### Provided passage
The outcome of the Citizens’ Assembly’s deliberations last Sunday surprised many people. No political commentator believes that most Irish people are about to vote for abortion on demand and abortion of disabled babies. Yet this is the legal regime that the assembly appears to favour. It proposes legalising abortion “on request (no restriction as to reasons)” and abortion where the child has a “significant foetal anomaly”.
Let us look at the first of these grounds. It is truly abortion on demand: the fate of the unborn child is no more secure if we use the sanitised language of the right to choose. If human rights are to have any meaning, one human being should not be entitled to choose to end the life of another, innocent and defenceless, human being. The idea that our law should authorise the taking of a child’s life with “no restriction as to reasons” is, frankly, abhorrent to any civilised society.
It is striking how rare it is to read a justification for “the right to choose”. Even the phrase itself is generally left incomplete. Yet, if we complete it, using non-emotive language, it is the right to take the life of another human being on the basis of the supremacy of choice. Our society has been founded on the value that no one has the right to choose to hurt, let alone kill, another innocent human being. The right to take the life of another, with “no restriction as to reasons”, needs explanation and justification.
Children with disabilities are entitled to the protection and support of all of us. A child with Down syndrome or spina bifida, it scarcely needs to be said, has a right to life, along with every other child. The United Nations Convention on the Rights of Persons with Disabilities provides in Article 10 that "States Parties reaffirm that every human being has the inherent right to life and shall take all necessary measures to ensure its effective enjoyment by persons with disabilities on an equal basis with others." Terminating the life of a disabled child because of the child's disability is not consistent with respect for the child's equal right to life.
Before it was established, the assembly was touted as representing a guide to politicians as to public opinion. It is now clear that it is useless in that regard. The Assembly’s recommendations, with all respect to its participants, are a ragbag of slogans, lacking any logical consistency or normative coherence. No sensible legislator would go near them.
The reasons why the assembly proved to be such a failure can be probed by future historians, sociologists and psychologists with special expertise in group dynamics. Even to lay observers, it was clear from the outset that the benefits of the Eighth Amendment were not likely to receive a particularly strong emphasis.

### Problem set
#1 Which article of the United Nations Convention on the Rights of Persons with Disabilities does the piece on the Citizens' Assembly quote?
#2 Carry on the piece about the Citizens' Assembly's abortion recommendations, picking up after its final sentence.

(Items from a dataset)
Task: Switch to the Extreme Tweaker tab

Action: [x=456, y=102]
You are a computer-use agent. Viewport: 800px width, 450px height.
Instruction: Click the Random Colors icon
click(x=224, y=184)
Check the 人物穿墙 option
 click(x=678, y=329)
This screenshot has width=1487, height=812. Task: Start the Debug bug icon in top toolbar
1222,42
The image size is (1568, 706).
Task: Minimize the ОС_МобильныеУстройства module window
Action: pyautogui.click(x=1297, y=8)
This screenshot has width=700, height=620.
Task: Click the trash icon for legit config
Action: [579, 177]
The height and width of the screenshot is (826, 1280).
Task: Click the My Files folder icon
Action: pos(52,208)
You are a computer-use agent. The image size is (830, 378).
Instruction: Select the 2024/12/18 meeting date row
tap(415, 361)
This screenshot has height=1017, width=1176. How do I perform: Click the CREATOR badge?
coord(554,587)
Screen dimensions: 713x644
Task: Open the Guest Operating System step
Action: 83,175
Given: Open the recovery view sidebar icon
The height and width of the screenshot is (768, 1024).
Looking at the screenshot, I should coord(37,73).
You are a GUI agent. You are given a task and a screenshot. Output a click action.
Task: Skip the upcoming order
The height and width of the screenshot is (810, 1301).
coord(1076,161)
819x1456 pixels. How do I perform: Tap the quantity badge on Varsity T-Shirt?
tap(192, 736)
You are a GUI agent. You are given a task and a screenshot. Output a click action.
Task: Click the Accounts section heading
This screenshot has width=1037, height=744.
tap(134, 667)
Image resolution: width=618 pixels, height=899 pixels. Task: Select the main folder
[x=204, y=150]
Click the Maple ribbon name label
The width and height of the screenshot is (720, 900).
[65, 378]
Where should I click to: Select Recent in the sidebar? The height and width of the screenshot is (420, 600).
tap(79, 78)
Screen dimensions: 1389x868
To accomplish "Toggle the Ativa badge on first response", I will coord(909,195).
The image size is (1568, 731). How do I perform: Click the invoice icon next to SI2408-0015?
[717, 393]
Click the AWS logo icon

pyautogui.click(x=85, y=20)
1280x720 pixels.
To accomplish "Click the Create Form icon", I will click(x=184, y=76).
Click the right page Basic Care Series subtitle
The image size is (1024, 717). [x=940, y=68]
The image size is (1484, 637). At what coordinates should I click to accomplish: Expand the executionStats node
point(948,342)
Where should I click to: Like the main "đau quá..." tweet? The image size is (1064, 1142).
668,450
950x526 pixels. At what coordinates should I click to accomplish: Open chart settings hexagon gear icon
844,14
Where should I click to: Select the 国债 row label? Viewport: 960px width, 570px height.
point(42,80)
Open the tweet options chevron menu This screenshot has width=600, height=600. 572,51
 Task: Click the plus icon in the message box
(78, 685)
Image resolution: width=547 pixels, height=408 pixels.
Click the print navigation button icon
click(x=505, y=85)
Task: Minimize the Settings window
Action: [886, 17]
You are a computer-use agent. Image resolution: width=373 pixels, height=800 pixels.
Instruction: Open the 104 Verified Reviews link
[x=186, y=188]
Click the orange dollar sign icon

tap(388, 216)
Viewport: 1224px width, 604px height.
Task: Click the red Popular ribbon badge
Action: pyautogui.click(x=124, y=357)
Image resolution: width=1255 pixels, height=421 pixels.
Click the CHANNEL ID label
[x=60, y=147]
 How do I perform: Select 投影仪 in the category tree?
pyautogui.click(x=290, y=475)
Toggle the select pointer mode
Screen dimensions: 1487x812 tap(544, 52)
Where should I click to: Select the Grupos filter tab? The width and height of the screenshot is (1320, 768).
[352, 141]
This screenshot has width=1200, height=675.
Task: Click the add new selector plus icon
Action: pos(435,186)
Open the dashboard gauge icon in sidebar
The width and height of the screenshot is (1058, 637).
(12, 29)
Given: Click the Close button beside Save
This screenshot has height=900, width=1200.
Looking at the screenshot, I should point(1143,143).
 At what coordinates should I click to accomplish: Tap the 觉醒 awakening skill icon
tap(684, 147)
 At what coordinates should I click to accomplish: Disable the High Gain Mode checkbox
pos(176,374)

### Exercise answers
#1 Article 10.

#2
What is the best way forward? The first thing that we should do is examine the present position. We have in place a constitutional provision whose interpretation and application have probably not pleased anyone fully but which, subject to one significant aspect, have ensured that mothers and their children receive the best care and protection for their lives. The exception is the legislation in 2013, which was rightly criticised as not being evidence-based, as well as being likely to generate demands for further extensions, as the assembly proposals testify. If we dismantle the Eighth Amendment, whether by amendment or repeal, we are likely to finish up, far quicker than many would expect, with the kind of abortion regime that the assembly wishes for: one which takes away the human rights protection now afforded to children without discrimination.
Nevertheless, in spite of the difficulties caused by the 2013 legislation, the Amendment is continuing to save lives. There are countless children today who would have been aborted if we had abortion “with no restriction as to reasons”.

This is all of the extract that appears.